On Fri, Mar 22, 2019 at 01:40:28PM +0100, Francisco Olarte wrote: > Thomas: > > On Fri, Mar 22, 2019 at 11:22 AM Thomas Güttler > <guettliml@thomas-guettler.de> wrote: > > Thank you for asking several times for a benchmark. > > I wrote it now and it is visible: inserting random bytes into bytea is much slower, > > if you use the psycopg2 defaults. > > Here is the chart: > > https://github.com/guettli/misc/blob/master/bench-bytea-inserts-postrgres.png > > And here is the script which creates the chart: > > https://github.com/guettli/misc/blob/master/bench-bytea-inserts-postrgres.py > > I'm not too sure, but I read ( in the code ) you are measuring a > nearly not compressible urandom data againtst a highly compressible ( > 'x'*i ) data, > are you sure the difference is not due to data being compressed and > generating much less disk usage in toast-tables/wal? > > Francisco Olarte. > +1 Regards, Ken
Am 22.03.19 um 13:40 schrieb Francisco Olarte: > Thomas: > > On Fri, Mar 22, 2019 at 11:22 AM Thomas Güttler > <guettliml@thomas-guettler.de> wrote: >> Thank you for asking several times for a benchmark. >> I wrote it now and it is visible: inserting random bytes into bytea is much slower, >> if you use the psycopg2 defaults. >> Here is the chart: >> https://github.com/guettli/misc/blob/master/bench-bytea-inserts-postrgres.png >> And here is the script which creates the chart: >> https://github.com/guettli/misc/blob/master/bench-bytea-inserts-postrgres.py > > I'm not too sure, but I read ( in the code ) you are measuring a > nearly not compressible urandom data againtst a highly compressible ( > 'x'*i ) data, > are you sure the difference is not due to data being compressed and > generating much less disk usage in toast-tables/wal? +1 for this case toast-tables/wal is a detail of the implementation.

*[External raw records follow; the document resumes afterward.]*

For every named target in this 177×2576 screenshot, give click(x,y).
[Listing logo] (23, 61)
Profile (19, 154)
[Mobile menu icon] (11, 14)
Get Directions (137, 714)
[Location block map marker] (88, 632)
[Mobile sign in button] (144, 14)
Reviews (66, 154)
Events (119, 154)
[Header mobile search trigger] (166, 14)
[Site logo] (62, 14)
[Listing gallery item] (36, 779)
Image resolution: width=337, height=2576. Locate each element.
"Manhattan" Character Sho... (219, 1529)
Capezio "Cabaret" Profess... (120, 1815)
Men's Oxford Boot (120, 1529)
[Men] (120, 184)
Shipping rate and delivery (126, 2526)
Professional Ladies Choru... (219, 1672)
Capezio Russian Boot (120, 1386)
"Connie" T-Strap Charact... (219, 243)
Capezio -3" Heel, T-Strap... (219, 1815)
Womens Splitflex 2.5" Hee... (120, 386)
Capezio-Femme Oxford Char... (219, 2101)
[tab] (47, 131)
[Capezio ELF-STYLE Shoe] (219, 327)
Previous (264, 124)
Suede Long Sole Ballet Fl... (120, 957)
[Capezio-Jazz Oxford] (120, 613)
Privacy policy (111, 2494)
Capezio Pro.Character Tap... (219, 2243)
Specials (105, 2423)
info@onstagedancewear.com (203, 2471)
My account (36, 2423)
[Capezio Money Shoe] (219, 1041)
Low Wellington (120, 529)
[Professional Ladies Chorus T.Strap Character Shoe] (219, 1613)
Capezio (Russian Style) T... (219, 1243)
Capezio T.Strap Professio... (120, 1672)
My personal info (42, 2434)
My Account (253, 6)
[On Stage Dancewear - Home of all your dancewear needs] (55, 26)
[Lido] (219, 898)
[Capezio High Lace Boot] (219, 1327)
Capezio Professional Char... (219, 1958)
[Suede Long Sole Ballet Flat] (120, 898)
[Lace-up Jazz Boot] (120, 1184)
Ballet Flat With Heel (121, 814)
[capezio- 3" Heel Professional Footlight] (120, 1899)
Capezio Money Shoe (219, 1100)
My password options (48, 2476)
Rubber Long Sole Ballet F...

This tests does not care about the "why it takes longer". It just generates a performance chart. Yes, it does exactly what you say: it compares nearly not compressible urandom data against a highly compressible data. In my case, will get nearly random data (binary PDF, JPG, ...). And that's why I wanted to benchmark it. Regards, Thomas -- Thomas Guettler http://www.thomas-guettler.de/ I am looking for feedback: https://github.com/guettli/programming-guidelines
On 3/22/19 6:04 AM, Thomas Güttler wrote: > > > Am 22.03.19 um 13:40 schrieb Francisco Olarte: >> Thomas: >> >> On Fri, Mar 22, 2019 at 11:22 AM Thomas Güttler >> <guettliml@thomas-guettler.de> wrote: >>> Thank you for asking several times for a benchmark. >>> I wrote it now and it is visible: inserting random bytes into bytea >>> is much slower, >>> if you use the psycopg2 defaults. >>> Here is the chart: >>> >>> https://github.com/guettli/misc/blob/master/bench-bytea-inserts-postrgres.png >>> >>> And here is the script which creates the chart: >>> >>> https://github.com/guettli/misc/blob/master/bench-bytea-inserts-postrgres.py >>> >> >> I'm not too sure, but I read ( in the code ) you are measuring a >> nearly not compressible urandom data againtst a highly compressible ( >> 'x'*i ) data, >> are you sure the difference is not due to data being compressed and >> generating much less disk usage in toast-tables/wal? > > +1 > > for this case toast-tables/wal is a detail of the implementation. > This tests does not care about the "why it takes longer". It just generates > a performance chart. TOAST is tunable, might want to take a look at: https://www.postgresql.org/docs/11/storage-toast.html > > Yes, it does exactly what you say: it compares > nearly not compressible urandom data against a highly compressible data. > > In my case, will get nearly random data (binary PDF, JPG, ...). And > that's why > I wanted to benchmark it. > > Regards, > Thomas > > -- Adrian Klaver adrian.klaver@aklaver.com
Thomas: On Fri, Mar 22, 2019 at 2:03 PM Thomas Güttler <guettliml@thomas-guettler.de> wrote: > > I'm not too sure, but I read ( in the code ) you are measuring a > > nearly not compressible urandom data againtst a highly compressible ( ... > for this case toast-tables/wal is a detail of the implementation. > This tests does not care about the "why it takes longer". It just generates > a performance chart. > Yes, it does exactly what you say: it compares > nearly not compressible urandom data against a highly compressible data. > In my case, will get nearly random data (binary PDF, JPG, ...). And that's why > I wanted to benchmark it. Well, if all you wanted is to benchmark, a performance chart, you know it. I assumed you wanted to know more, like where the bottleneck is and how to try to avoid it. My fault. I was specifically confused because, IIRC, you said ascii data took much longer than binary, which is a completely different test ( you can test ascii vs binary by generating chunks of random numbers in say, the 0 to 127 and sending that data once as is and once more shifting left by one every byte. That should test ascii-binary differences, but if you test random vs uniform I think the problem is in the randomness, you could just test sending '\x92'*i, or something similar, but if you are just interested in the benchmark, you have it done. Just one thing, a single graph with two labels "ascii" and "random" is misleading, as constant/random is orthogonal with ascii/binary, but as I said, my fault, all the text about psycopg and other stuff led me to think you wanted some kind of diagnosis and improvements. Regards.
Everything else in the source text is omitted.